Even then, the most sophisticated AIs still mistake a dog-shaped tree for a dog or completely miss the cat in a picture that you and I would see immediately. How then do you tell it to build a dam at a specific site or a bridge that can withstand 100 mph winds?

What a machine does better than a human is calculate figures at an astonishing rate. It can give you the answer to a problem it already knows how to solve but getting a computer to solve a problem it has not seen before is exceptionally difficult.

While advances are being made in this area, the best a computer can do for the foreseeable future is assist scientists and engineers in their work. It will be a very long time until computers can do such work themselves, so those pursuing engineering degrees, or those already in an engineering profession, can breathe easier.

Creative and Artistic Work

Computers have been used to make art ever since there have been computers and by now everyone has seen the hilarious and trippy images put out by Google’s Deep Dream AI. A Google artificial intelligence has even been able to compose original music that doesn’t sound all that bad. But can it invent punk rock or jazz on its own? Of all the possible careers, creative and artistic jobs are most likely the kind of jobs that can't be replaced by technology.

An artificial intelligence can invent unique, original patterns or styles that haven’t been done before, but could it create anything that extends beyond an interesting anomaly and become something artistic in its own right? Would humans ever accept it as such? Many people struggle with e-readers because they prefer holding an actual book. How much harder will it be for people to read a competently written novel produced entirely by a machine?

So long as human beings consume art in its various forms, nothing a machine has produced to date has really come close to the sustained efforts of genuine artists and it will be a long time, if ever, a machine overtakes humanity when it comes to creative works.

Which Engineering Jobs Are Safe From Automation?

If you’re looking at the above list, you might have already seen why some of the most common engineering jobs are jobs that can't be automated.

Computer Hardware Engineers

Quite simply, there is no artificial intelligence without engineers building the systems to run them. The more demand there is for artificially intelligent systems, the more in-demand the engineers who build those systems will be. Someday, the software might learn to write itself but for the foreseeable future, the hardware must be designed and built by human engineers.

Mechanical Engineers

The essential job of the mechanical engineer is to build a machine to perform a task. An AI can give you a complete set of gears to produce a desired amount of torque, but telling a machine to build you a fully functioning car is beyond even the most powerful computer’s capabilities. A computer can provide invaluable assistance in the process, but you will still need a team of mechanical engineers at the helm to design and build any sophisticated machine.

Architects

Without a doubt, a computer could probably come up with some interesting ideas for furniture or maybe even a building, but for serious work, an architect who has a trained eye for aesthetics and environment is needed. Any machine could design a carbon-copy office park but walk past the Empire State Building in New York or the Hagia Sophia in Istanbul and the importance of the architect won’t need to be mentioned. The work of the architect speaks for itself.

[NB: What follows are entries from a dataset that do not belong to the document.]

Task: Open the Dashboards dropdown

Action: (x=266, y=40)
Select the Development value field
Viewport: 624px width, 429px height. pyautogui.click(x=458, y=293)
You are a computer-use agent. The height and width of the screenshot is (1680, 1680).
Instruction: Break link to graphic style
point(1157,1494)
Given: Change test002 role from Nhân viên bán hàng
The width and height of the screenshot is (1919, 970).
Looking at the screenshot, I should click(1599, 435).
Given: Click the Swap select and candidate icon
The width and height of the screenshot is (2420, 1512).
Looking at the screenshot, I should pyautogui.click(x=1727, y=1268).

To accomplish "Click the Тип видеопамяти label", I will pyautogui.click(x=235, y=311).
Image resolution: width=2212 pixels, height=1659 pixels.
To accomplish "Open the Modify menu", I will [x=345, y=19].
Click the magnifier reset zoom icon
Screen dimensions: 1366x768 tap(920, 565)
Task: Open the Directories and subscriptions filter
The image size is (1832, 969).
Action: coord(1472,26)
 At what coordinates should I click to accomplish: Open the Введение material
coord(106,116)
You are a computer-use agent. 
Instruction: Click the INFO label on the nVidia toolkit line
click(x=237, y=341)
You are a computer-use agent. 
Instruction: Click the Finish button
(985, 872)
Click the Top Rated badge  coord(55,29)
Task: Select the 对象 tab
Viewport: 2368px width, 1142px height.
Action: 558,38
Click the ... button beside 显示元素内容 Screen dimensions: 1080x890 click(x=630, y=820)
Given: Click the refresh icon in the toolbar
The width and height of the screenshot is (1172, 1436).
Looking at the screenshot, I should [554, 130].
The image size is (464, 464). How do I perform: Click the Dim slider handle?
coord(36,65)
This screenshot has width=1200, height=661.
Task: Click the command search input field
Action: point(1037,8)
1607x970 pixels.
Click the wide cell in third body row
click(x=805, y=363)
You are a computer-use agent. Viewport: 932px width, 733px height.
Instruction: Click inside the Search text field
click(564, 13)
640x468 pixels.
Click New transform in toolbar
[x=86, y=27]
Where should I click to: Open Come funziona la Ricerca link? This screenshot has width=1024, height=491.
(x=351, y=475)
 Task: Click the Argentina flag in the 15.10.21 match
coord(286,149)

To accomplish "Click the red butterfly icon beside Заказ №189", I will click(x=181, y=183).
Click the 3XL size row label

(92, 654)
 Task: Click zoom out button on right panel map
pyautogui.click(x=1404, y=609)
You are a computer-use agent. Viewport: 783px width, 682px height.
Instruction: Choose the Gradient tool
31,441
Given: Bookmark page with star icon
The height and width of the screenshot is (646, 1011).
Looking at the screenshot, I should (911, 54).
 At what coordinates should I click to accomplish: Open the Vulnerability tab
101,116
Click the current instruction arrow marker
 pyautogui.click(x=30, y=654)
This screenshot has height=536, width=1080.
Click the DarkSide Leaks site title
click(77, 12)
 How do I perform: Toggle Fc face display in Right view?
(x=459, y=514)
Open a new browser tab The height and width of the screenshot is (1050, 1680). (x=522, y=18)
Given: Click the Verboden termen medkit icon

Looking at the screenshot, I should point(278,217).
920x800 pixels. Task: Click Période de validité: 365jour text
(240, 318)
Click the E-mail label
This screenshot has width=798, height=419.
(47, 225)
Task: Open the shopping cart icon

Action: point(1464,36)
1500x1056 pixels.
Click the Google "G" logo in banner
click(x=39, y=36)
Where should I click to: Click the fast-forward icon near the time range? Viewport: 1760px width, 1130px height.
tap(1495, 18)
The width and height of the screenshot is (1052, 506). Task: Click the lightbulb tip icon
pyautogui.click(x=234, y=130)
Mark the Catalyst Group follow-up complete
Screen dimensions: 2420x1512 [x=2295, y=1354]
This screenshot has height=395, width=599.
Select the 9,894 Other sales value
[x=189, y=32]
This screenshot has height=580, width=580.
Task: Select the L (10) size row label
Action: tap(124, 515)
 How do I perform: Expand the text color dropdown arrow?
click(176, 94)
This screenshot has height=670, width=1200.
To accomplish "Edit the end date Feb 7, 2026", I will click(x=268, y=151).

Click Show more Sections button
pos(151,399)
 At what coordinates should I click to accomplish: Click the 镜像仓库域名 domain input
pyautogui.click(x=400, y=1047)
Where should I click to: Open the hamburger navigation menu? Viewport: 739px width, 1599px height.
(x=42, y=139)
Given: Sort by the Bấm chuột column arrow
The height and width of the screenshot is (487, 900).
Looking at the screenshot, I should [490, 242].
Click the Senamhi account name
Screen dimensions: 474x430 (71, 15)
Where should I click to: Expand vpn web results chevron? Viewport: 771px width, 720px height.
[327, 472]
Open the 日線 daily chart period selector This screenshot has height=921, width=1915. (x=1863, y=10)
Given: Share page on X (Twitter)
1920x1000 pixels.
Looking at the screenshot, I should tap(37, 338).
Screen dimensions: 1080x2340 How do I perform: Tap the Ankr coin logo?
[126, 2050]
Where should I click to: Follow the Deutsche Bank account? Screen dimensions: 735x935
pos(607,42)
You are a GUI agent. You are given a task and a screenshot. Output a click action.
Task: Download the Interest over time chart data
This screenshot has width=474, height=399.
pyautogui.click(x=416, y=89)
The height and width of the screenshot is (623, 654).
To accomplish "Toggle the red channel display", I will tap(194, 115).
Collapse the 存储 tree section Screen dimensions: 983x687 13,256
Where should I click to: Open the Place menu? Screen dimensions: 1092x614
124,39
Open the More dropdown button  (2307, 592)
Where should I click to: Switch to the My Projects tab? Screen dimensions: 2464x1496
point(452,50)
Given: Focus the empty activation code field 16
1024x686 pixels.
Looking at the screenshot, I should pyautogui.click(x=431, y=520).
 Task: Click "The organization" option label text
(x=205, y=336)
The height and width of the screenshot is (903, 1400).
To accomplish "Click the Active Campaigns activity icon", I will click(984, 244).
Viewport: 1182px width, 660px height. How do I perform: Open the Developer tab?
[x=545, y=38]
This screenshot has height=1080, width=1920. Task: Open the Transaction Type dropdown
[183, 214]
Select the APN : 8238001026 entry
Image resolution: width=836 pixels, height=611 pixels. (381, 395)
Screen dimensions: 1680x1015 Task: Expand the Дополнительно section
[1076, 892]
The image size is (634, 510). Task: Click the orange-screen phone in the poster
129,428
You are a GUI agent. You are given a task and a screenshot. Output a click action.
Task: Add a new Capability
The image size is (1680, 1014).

The Rise Of AI Is Coming-- And That's Okay

With the increased use of artificial intelligence in all facets of life, the future can feel bewildering. With a proper understanding of where we’re heading, anyone who feels threatened by the coming change can adequately prepare themselves to make the necessary jump to a more secure position when the time comes and those already primed to take advantage of the growth of artificial intelligence can take full advantage of it once it arrives—and it will arrive, that much is certain.